* [ACTIVITY]: Although the records include pictures, print only the rest, exactly as written.

━━━━━ MATERIAL FOR THIS TASK

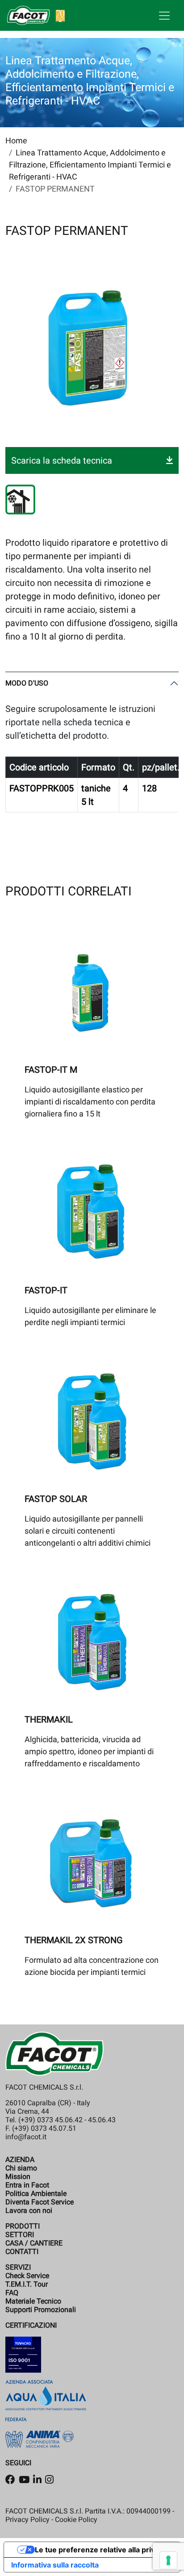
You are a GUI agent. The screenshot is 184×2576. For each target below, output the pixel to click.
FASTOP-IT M (51, 1069)
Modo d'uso (26, 683)
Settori (19, 2234)
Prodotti (22, 2226)
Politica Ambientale (36, 2193)
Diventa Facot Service (39, 2202)
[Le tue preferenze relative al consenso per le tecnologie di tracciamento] (168, 2560)
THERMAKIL (49, 1719)
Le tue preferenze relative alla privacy (101, 2549)
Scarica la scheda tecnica (61, 460)
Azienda (19, 2159)
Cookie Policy (76, 2519)
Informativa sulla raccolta (55, 2564)
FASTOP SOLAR (56, 1498)
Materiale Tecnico (33, 2301)
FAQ (11, 2292)
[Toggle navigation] (164, 16)
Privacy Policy (27, 2519)
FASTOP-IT (46, 1290)
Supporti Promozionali (40, 2309)
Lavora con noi (28, 2210)
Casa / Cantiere (34, 2243)
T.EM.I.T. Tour (26, 2284)
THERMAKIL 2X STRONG (74, 1940)
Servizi (18, 2267)
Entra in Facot (27, 2185)
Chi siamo (21, 2168)
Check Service (27, 2275)
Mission (17, 2176)
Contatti (21, 2251)
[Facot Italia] (36, 15)
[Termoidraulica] (20, 499)
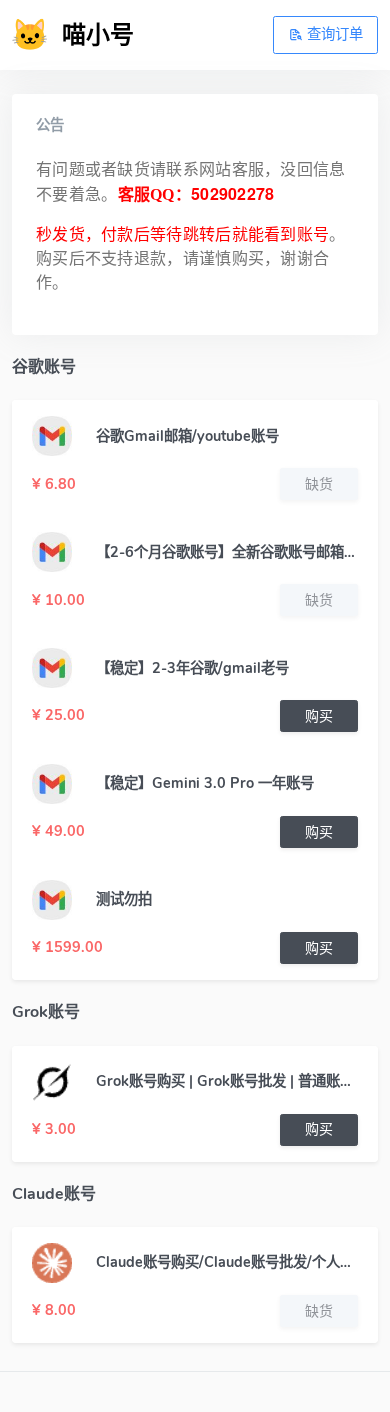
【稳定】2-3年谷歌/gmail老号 (192, 668)
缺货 (319, 484)
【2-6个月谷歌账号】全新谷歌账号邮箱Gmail (227, 552)
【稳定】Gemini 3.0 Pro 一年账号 (205, 783)
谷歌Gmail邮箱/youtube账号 (187, 436)
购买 (319, 716)
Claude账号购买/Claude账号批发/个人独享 (227, 1262)
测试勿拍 (124, 899)
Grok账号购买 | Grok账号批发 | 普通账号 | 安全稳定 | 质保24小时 (227, 1081)
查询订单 (333, 34)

━━━━━━━━━━

* [PROBLEM SOLUTION]:
You are a GUI agent. The screenshot is 184×2576. For each target below, output the pixel to click.
FASTOP-IT M (51, 1069)
Modo d'uso (26, 683)
Settori (19, 2234)
Prodotti (22, 2226)
Politica Ambientale (36, 2193)
Diventa Facot Service (39, 2202)
[Le tue preferenze relative al consenso per le tecnologie di tracciamento] (168, 2560)
THERMAKIL (49, 1719)
Le tue preferenze relative alla privacy (101, 2549)
Scarica la scheda tecnica (61, 460)
Azienda (19, 2159)
Cookie Policy (76, 2519)
Informativa sulla raccolta (55, 2564)
FASTOP SOLAR (56, 1498)
Materiale Tecnico (33, 2301)
FAQ (11, 2292)
[Toggle navigation] (164, 16)
Privacy Policy (27, 2519)
FASTOP-IT (46, 1290)
Supporti Promozionali (40, 2309)
Lavora con noi (28, 2210)
Casa / Cantiere (34, 2243)
T.EM.I.T. Tour (26, 2284)
THERMAKIL 2X STRONG (74, 1940)
Servizi (18, 2267)
Entra in Facot (27, 2185)
Chi siamo (21, 2168)
Check Service (27, 2275)
Mission (17, 2176)
Contatti (21, 2251)
[Facot Italia] (36, 15)
[Termoidraulica] (20, 499)
【稳定】2-3年谷歌/gmail老号 (192, 668)
缺货 (319, 484)
【2-6个月谷歌账号】全新谷歌账号邮箱Gmail (227, 552)
【稳定】Gemini 3.0 Pro 一年账号 (205, 783)
谷歌Gmail邮箱/youtube账号 (187, 436)
购买 (319, 716)
Claude账号购买/Claude账号批发/个人独享 (227, 1262)
测试勿拍 (124, 899)
Grok账号购买 | Grok账号批发 | 普通账号 | 安全稳定 | 质保24小时 (227, 1081)
查询订单 (333, 34)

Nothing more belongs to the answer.